THE SLEEP-WAKE CYCLE





Background

What do the following have in common? All of these problems result from disruptions of the biological clock: grandmother goes to sleep at 7 PM and wakes up at 3 AM; a newborn baby keeps its parents awake, never seeming to sleep on schedule; certain types of drugs must be taken at a specific time of day or they can be deadly; and travelers feel disoriented and fatigued after a cross-country flight.


As every parent knows, infants are seldom on the same sleep-wake cycle as the rest of the family. In human infants, the sleep-wake cycle is initially nearly random. At about 6 weeks of age, the circadian rhythms begin; by about 16 weeks, the baby is entrained. Do infants, in fact, have an endogenous circadian sleep-wake rhythm, or do social cues (parents' schedules) directly control their behavior?
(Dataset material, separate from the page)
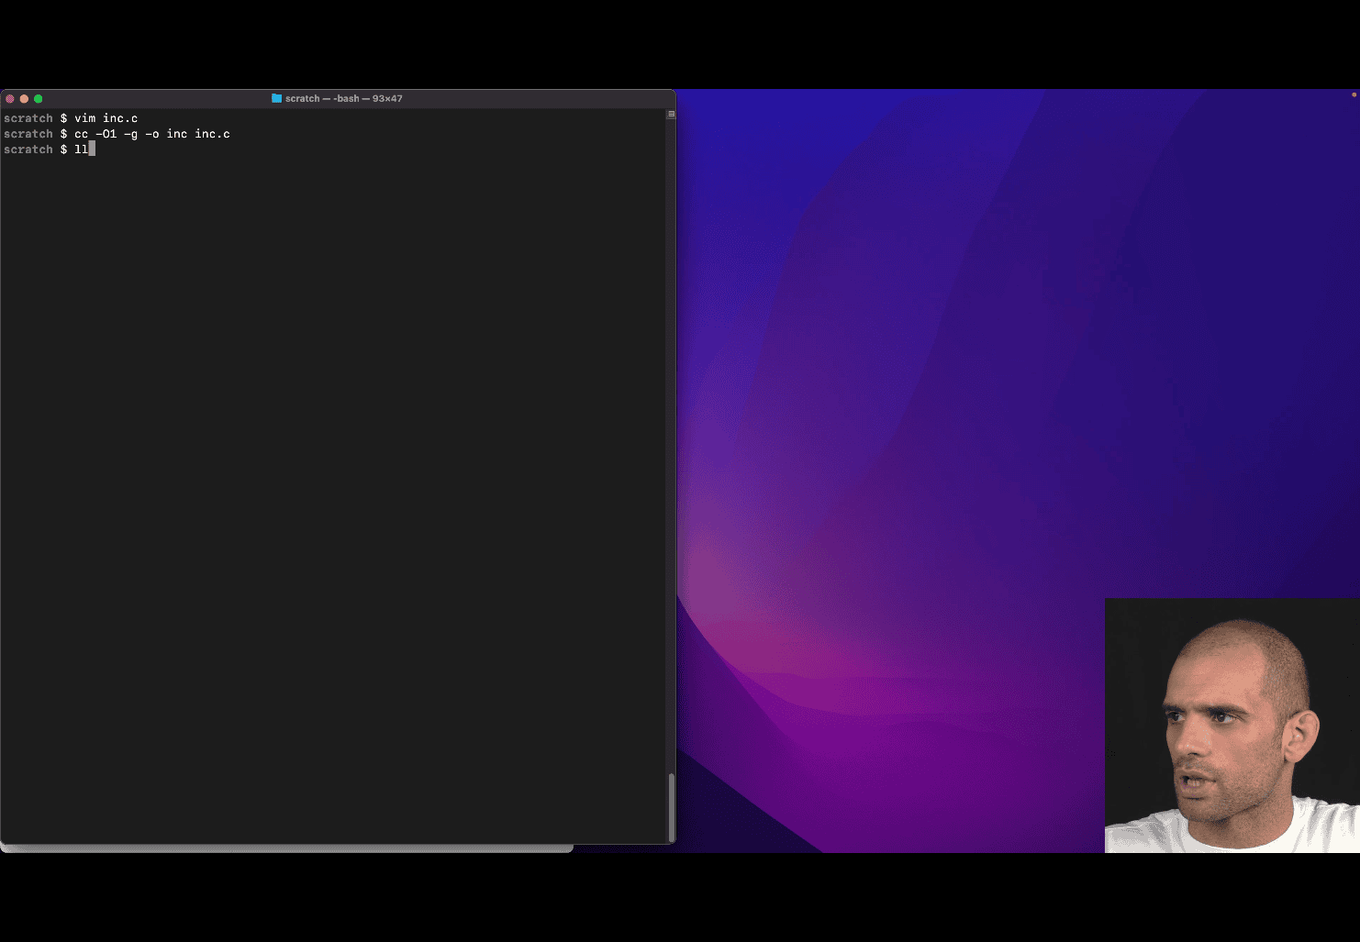Click the folder proxy icon in title bar
Screen dimensions: 1360x942
[x=276, y=98]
Under normal conditions, the often complex social environment in which most humans live presents many zeitgebers, such as our work schedules or daily caffeine consumption. These factors work with or against our entrainment to the natural light-dark cycle.
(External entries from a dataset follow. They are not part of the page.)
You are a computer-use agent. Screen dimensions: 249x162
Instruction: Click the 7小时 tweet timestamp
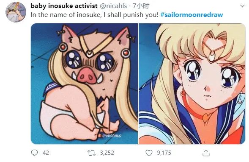click(141, 6)
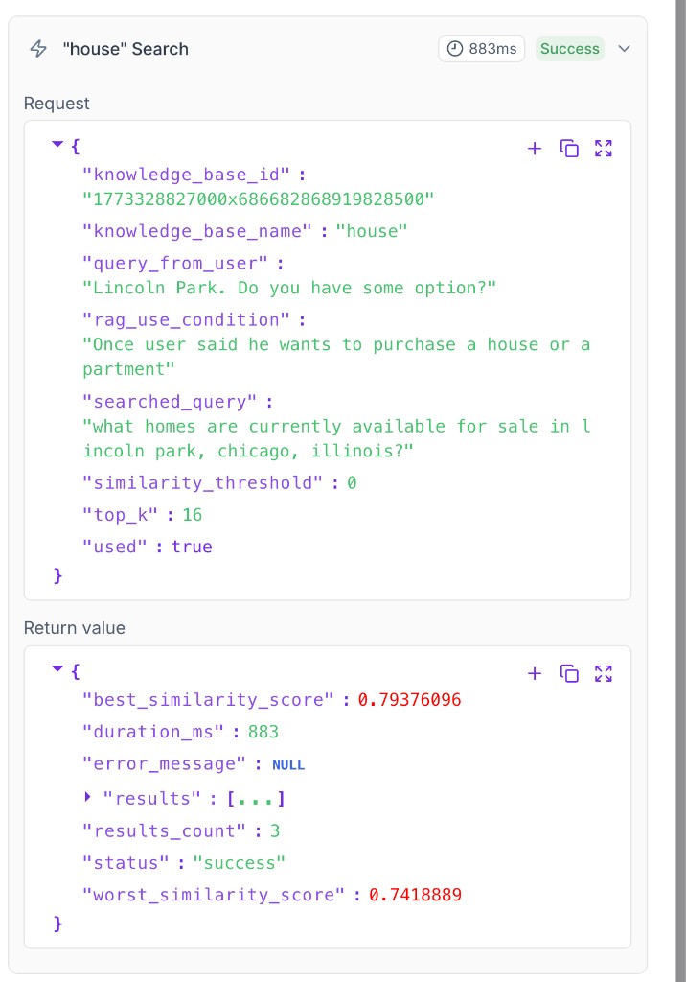Click the Success status badge
This screenshot has width=686, height=982.
(569, 48)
Early sleep-wake experimenters eliminated all external cues, such as light and sound, to understand the human sleep-wake cycle. To understand the free running sleep-wake cycle, one of these researchers, Jurgen Aschoff, built an isolation facility known Tier Bunker. Starting in 1961, test subjects stayed in the bunker for 3 or 4 weeks and revealed a sleep-wake cycle of about 25 hours [6]. (Recent research suggests that the human cycle may be closer to 24 hours [7]). They could turn light on and off at will, but no external cues could reach them. Under these controlled conditions, all subjects displayed clear circadian rhythms, and experimental changes in room temperature seemed to have no effect on their cycle [6].

Since these early studies, many researchers have gone on to study the human sleep-wake cycle. One of the most intriguing, perhaps, was that of Michael Siffre who spent 6 months alone in a cave [8].